**Problem description:** Copy out the part that opens with the line containing "392x696 pixels. At" and closes with the line containing "Action: click(x=370, y=250)", changing "back arrow icon" to "left arrow button" and keeping everything else the same.

**Raw records:**
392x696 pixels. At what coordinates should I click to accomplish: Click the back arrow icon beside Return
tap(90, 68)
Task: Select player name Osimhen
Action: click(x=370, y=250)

==

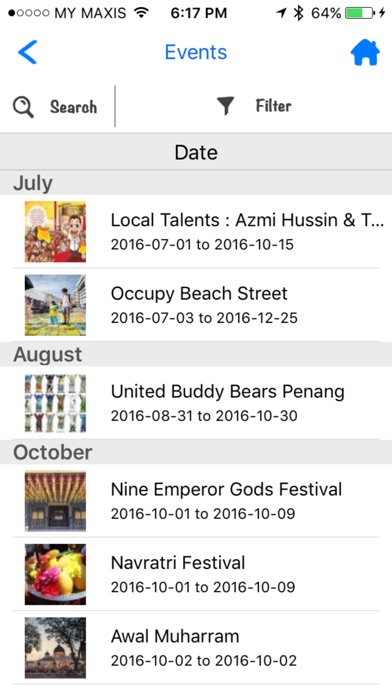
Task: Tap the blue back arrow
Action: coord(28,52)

**Response below:**
392x696 pixels. At what coordinates should I click to accomplish: Click the left arrow button beside Return
tap(90, 68)
Task: Select player name Osimhen
Action: click(x=370, y=250)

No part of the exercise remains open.